AusIndo BIOCOM Workshop in Manado
AusIndo BIOCOM Workshop in Manado
Manado 24-27 January 2010
Background
In 2006 the Australian Cooperative Research Centre for National Plant Biosecurity (CRC NPB) developed a project titled “Development of community-based models for biosecurity awareness and management” as a collaborative program between various Australian and East Indonesian agencies. The project focused on the essential role of communities in the identification and management of incursions and sought opportunities to work with communities in both northern Australia and Eastern Indonesia to develop strategies to minimise exotic plant pest incursions.
In early 2008, building on various achievements[1], the research captured new collaborative interest and enlarged the scope of work. The initial CRC NPB project was therefore expanded under the title of the Australia-Indonesia Plant Biosecurity and Community Management partnership (AusIndoBIOCOM).
The AusIndoBIOCOM structure recognised both the ongoing key sponsorship role of the CRC NPB and the contribution of BaKTI and its affiliated networks in providing project facilitation and access to expert networks while expanding the base of universities and staff contributing to the project outcome. BaKTI has also projected AusIndoBIOCOM’s profile as a key element of JiKTI, the Eastern Indonesia Researchers Network.
The Re-bid
In 2009, the CRC NPB announced its intention to submit for an extension of funding, referred to as the ‘Re-bid’. If successful, this would extend the life of the CRC by another 7 years from 2012 and aid significantly in further embedding CRC research outcomes into the policy, governance, institutional and academic infrastructure of Indonesia and Australia.
The issues
For the Australian component of the social science Re-bid, the main issues relate to Indigenous land management across Northern Australia.
For Indonesia, particularly Eastern Indonesia with its close proximity to Australia’s northern borders and population of around 70 million people, the issues of plant biosecurity take on a slightly different form. One of the critical gaps in securing a food base through Eastern Indonesia is the absence of a common infrastructure that institutionalizes food security processes thereby managing production and trade threats in ways that are immediately useful to government and business.
A significant component of this infrastructure lies in the development of embedding new strategies that will increase community and landholder capacity to recognise, anticipate and manage production threats that bear directly on food security and the capacity to trade in global markets. Research through to policy and industry advice is critical for such strategies to be developed.
To answer the present challenges associated with biosecurity and border issues, AusIndoBIOCOM now consists of the CRC NPB itself, Bursa Pengetahuan Kawasan Timur Indonesia – BaKTI, Universitas Mahasaraswati, Universitas Kristen Satya Wacana, Universitas Nusa Cendana, The Pacific Institute for Sustainable Development and Charles Darwin University. The group considers it important to develop further affiliations with other partners that would create a chain of organisations able to take forward findings and recommendations of the research network, focussing primarily on answering challenges in securing biosecurity and food security. Such an effort is as much about making the best use of business and community knowledge and capacity that can be brought together, as it is about developing new plant varieties. This chain of organisations would play a role in assisting plant industries to become resilient in the face of change through the development of community management infrastructure, essential to a long term and viable future for food businesses, which in turn would support further research and development.

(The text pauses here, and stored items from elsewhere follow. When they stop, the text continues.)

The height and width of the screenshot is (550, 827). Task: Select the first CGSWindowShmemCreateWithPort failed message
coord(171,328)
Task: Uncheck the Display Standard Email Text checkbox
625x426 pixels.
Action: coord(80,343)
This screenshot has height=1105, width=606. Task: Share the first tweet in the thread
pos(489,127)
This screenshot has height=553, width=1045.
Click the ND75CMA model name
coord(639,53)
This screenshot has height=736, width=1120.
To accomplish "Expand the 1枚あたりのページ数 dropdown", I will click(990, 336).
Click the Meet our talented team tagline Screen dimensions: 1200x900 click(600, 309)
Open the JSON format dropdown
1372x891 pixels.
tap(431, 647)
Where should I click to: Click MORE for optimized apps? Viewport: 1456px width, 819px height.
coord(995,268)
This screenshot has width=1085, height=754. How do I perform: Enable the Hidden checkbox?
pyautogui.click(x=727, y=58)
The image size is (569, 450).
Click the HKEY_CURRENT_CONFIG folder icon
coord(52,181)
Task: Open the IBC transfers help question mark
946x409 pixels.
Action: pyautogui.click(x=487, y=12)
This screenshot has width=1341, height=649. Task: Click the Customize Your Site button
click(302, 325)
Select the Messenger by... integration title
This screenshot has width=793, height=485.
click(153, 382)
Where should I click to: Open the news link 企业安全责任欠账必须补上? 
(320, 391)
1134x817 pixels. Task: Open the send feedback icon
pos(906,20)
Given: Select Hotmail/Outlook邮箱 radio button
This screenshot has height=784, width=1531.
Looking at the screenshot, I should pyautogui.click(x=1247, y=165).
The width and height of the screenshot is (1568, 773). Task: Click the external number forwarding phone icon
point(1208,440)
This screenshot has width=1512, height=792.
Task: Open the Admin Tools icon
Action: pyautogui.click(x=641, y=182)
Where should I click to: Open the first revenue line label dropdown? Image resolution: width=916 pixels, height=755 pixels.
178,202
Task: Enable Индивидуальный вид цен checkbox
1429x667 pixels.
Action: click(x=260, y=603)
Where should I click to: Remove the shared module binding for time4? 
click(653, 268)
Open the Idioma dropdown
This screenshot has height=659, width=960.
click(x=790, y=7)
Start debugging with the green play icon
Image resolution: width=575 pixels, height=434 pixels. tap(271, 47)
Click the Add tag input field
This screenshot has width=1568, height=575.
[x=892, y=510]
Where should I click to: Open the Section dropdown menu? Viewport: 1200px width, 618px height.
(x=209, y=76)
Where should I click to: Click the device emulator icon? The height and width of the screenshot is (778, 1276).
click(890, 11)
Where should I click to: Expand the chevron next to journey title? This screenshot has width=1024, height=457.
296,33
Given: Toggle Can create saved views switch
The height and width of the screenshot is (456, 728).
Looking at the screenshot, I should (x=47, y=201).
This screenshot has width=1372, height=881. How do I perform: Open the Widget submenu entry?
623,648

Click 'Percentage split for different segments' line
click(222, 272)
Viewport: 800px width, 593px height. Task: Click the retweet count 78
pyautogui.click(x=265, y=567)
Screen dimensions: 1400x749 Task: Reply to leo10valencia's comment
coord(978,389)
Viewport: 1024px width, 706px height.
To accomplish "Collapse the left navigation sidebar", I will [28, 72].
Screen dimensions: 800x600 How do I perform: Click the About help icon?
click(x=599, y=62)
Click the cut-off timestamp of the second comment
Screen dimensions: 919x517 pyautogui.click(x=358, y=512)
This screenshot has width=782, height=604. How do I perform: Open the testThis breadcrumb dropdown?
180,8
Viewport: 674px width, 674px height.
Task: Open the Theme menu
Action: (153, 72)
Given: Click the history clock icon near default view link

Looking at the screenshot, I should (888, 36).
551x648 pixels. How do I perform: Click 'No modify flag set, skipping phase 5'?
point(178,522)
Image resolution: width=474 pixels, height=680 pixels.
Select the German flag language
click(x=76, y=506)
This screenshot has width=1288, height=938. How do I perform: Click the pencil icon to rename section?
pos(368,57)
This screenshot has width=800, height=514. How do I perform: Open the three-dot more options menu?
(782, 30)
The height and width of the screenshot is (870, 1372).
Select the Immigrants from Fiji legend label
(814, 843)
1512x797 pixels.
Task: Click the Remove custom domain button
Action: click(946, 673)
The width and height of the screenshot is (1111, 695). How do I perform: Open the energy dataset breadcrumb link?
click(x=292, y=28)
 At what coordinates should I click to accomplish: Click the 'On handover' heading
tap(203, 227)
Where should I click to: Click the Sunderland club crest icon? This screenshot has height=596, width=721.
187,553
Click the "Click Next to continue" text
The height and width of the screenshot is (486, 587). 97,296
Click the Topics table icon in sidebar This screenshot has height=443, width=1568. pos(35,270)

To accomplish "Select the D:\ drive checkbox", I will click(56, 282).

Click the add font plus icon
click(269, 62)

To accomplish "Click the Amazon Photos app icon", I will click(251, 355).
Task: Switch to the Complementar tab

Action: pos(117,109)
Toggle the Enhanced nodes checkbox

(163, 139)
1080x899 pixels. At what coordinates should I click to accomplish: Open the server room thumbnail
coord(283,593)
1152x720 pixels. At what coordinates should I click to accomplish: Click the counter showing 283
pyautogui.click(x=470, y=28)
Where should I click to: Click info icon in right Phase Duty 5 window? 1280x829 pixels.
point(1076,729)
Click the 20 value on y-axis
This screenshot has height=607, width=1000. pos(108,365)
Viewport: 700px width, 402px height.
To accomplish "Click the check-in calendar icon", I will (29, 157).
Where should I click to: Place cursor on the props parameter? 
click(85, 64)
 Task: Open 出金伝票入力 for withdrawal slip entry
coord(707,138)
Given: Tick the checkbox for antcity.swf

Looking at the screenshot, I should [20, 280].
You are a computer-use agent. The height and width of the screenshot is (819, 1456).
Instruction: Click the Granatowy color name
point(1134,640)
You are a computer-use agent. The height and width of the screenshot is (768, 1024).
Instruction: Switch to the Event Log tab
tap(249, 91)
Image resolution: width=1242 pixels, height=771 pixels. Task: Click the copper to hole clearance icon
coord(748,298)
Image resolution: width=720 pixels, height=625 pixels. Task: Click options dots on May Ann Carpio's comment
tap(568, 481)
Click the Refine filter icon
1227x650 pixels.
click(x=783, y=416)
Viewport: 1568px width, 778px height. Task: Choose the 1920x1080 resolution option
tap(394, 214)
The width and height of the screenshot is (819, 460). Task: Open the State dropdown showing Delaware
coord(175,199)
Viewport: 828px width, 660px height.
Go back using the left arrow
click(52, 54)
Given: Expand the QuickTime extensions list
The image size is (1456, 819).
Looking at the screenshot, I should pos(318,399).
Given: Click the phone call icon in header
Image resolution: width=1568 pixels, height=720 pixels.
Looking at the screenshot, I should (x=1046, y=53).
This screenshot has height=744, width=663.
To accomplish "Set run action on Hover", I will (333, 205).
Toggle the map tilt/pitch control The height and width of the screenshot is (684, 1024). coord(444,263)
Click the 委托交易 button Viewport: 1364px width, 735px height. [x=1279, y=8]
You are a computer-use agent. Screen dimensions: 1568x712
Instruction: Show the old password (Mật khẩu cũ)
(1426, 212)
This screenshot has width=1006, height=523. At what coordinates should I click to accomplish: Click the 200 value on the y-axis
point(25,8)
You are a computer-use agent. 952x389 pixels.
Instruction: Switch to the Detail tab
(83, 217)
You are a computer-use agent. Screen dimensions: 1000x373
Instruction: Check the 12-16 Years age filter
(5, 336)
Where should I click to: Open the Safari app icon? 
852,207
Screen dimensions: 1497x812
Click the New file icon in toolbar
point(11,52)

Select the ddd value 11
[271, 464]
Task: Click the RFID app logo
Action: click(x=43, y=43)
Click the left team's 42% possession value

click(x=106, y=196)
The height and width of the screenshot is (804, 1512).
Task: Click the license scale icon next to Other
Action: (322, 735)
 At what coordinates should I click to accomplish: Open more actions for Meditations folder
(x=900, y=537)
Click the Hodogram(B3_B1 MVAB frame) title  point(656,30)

In Australia, the Cooperative Research Centres, of which the CRC NPB is one of 48, operate on a 7 year funding cycle. Towards the end of their cycle, CRC’s are allowed to apply for a new round of funding for the next 7 years of operation. This process is called a ‘re-bid’. The CRC NPB has been operating for 5 years and is now developing its re-bid for funding which, if successful, would begin in 2012 and last for another 7 years. The CRC’s website is at http://www.crcplantbiosecurity.com.au/ and the Chief Executive Officer of the CRC, Dr Simon McKirdy, has a personal blog about the re-bid at http://www.talkingplantbiosecurity.com/.
Professor John Lovett is a very significant national and international figure in biosecurity, and he is the Chairman of the CRC Board of Directors. His profile is at http://www.crcplantbiosecurity.com.au/about-us/board/john-lovett. Professor Lovett has elected to attend the workshop in Manado personally, a sign of the CRC’s support and commitment to our project and its future in the social science component of the CRC’s overall re-bid program.
The workshop
- The focus of the workshop is on developing the social science component of the Re-bid for the CRC NPB, particularly the extension of the current research program described above in terms of ‘Community Management of Biosecurity’
- In order to ensure a strong focus and active and participatory environment for the 2 days of the workshop, it has been decided to limit the numbers of working participants to approximately 15 persons
- The outcomes of the workshop are expected to feed directly into the CRC NPB’s re-bid processes
Planning Forum Outcomes
- An overview research program for the CRCNPB Rebid for 2012-2020
- Preliminary validation by stakeholders of the draft research program
- Possible consolidated and expanded research partners
[1] The most significant current academic achievement is the new book authored by the CRC project team: Managing Biosecurity across Borders, published by Springer International publishers (in press).